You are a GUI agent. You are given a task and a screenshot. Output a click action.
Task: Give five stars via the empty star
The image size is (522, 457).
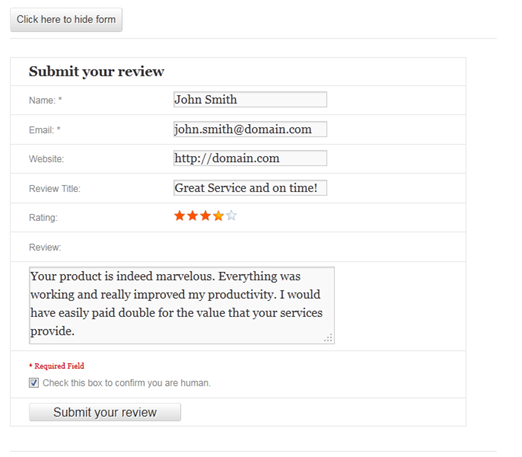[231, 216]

--

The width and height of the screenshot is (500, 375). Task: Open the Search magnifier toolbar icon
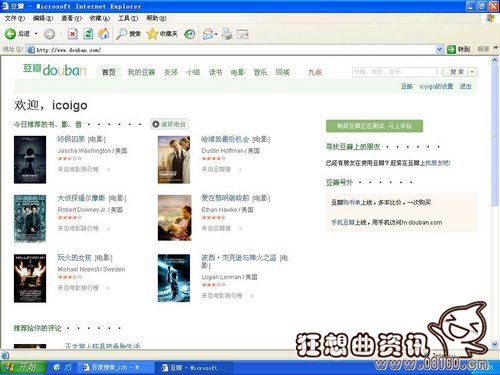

▸ Task requirements:
Write only the number of lines in the data above that include "screenshot".

▸ Response to the task:
2